Zwar gibt es noch Widerstand gegen die Entwicklung. Einige traditionsreiche Geschäfte trotzen dem Wandel: Das Bar Flexas, die Mimbrería Vidal, die Llibreria Quart Creixent oder das Elektronikgeschäft Eléctrica Ibero Americana sind Symbole eines kulturellen Erbes, das droht, unter dem Druck von Luxussanierungen und Investoreninteressen unterzugehen.

Alltag zwischen Tourismus, Polizei und Party

Die städtische Präsenz ist hoch: Die Stadtwerke Emaya kümmern sich um die mobile Mülltrennung, Polizisten sind regelmäßig vor Ort. Und dennoch klagen viele Anwohner über zunehmenden Vandalismus, illegale Graffiti und ein Gefühl des Kontrollverlusts.

Hinzu kommt das Problem des nächtlichen Lärms. In den Sommermonaten verwandeln sich die Plätze rund um die Calle Sindicat in Hotspots des Nachtlebens – nicht selten zum Ärger der Anwohner. Bars und Gastronomiebetriebe nehmen immer mehr öffentlichen Raum in Beschlag und lassen wenig Platz für alltägliche Begegnungen oder spontane Gespräche am Straßenrand.

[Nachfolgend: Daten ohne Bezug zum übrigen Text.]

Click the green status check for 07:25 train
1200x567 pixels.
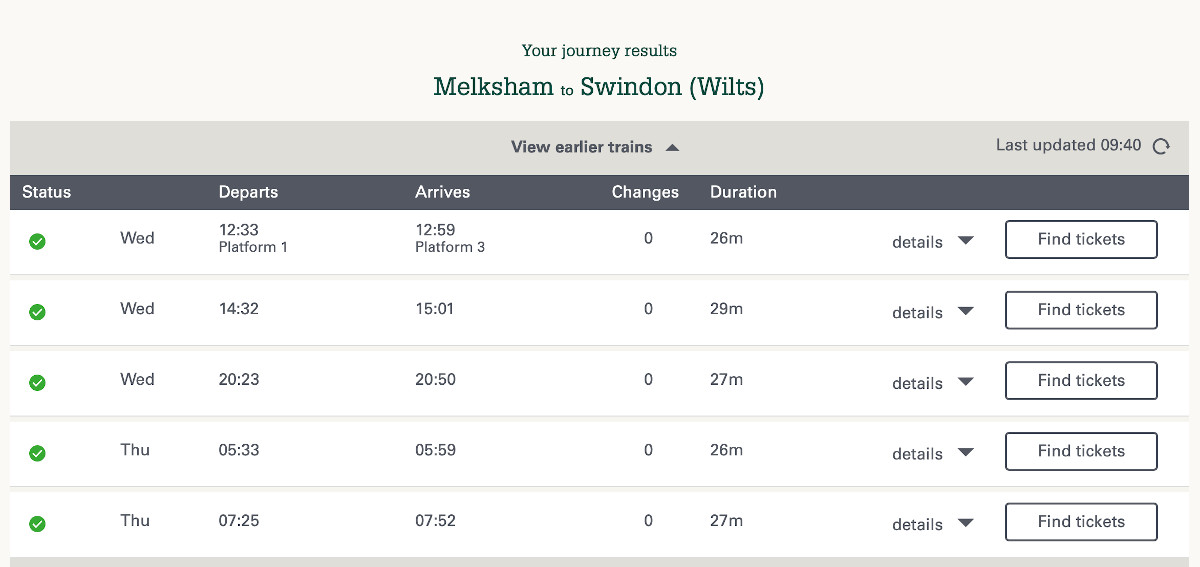pyautogui.click(x=37, y=523)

Die Plaça d'en Coll mit ihren vielen Kneipen ist bei Urlaubern beliebt.

Zwischen Aufbruch und Abschied

Doch das Viertel ist nicht nur ein Ort des Umbruchs, sondern auch ein Ort des "Widerstands" der Einheimischen gegen diese Entwicklung. Einrichtungen wie das Centre Flassaders oder das städtische Hallenbad S'Estel bieten einen sozialen Gegenpol zur Luxussanierung der Umgebung. Sie sind für viele Bewohner letzte Ankerpunkte in einem sich rasant verändernden Palma.

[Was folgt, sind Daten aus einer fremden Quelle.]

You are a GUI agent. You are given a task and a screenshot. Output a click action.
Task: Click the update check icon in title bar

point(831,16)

Die Calle Sindicat steht damit exemplarisch für die Entwicklung vieler Altstadtviertel im Süden Europas: Der Reiz des Historischen zieht Investoren und Neuzuzügler an – auf Kosten gewachsener Strukturen. Ob es gelingt, die Balance zwischen Weltoffenheit und Bewahrung lokaler Identität zu halten, bleibt offen.